While the answers thus far have all focused on the complexity of the actual comparison itself, they do not consider what impact changing the value stored in the hardware depth buffer has on the performance of shadow map construction. You are concerned about the implications on early Z rejection, and this is a valid concern, but it will only affect the performance of shadow map construction as I will explain below.
Also, keep in mind that the answer you are referring to pertains to cubemap based shadow maps. They have their own set of challenges to deal with because of the unique way that they are constructed and sampled, and this is why the comparison is slightly different than you will see in other contexts.
Modern GPUs compress the color and depth buffers using a hierarchy of tiles to increase memory throughput.
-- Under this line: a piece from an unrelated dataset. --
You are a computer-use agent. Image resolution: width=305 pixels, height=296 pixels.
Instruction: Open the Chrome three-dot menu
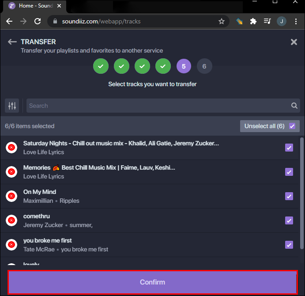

This compression does not save storage space (in fact, it adds a little bit extra storage overhead), but what it does do is allow much quicker buffer clears and fetches. Instead of writing the same color or depth to every single pixel in the buffer, each tile can be flagged as "clear" and given a clear color/depth. When it comes time to fetch the color/depth for a pixel the first thing that happens is the tile the pixel belongs to is looked at, if the entire tile is clear, then the tile's color is returned instead of going through the trouble of fetching the actual pixel from memory.
Great... but what does compression have to do with early depth testing?
A lot, actually. This hierarchical memory structure lends itself nicely to rejecting large groups of fragments at a time, because the min/max depth for an entire tile worth of pixels can be determined in a single specialized memory operation. This does mean that writing to the color/depth buffer is a lot more complicated (having to update flags and such per-tile), but the hardware is specifically designed to work this way and a lot of the time you do not have to do anything special to benefit from it.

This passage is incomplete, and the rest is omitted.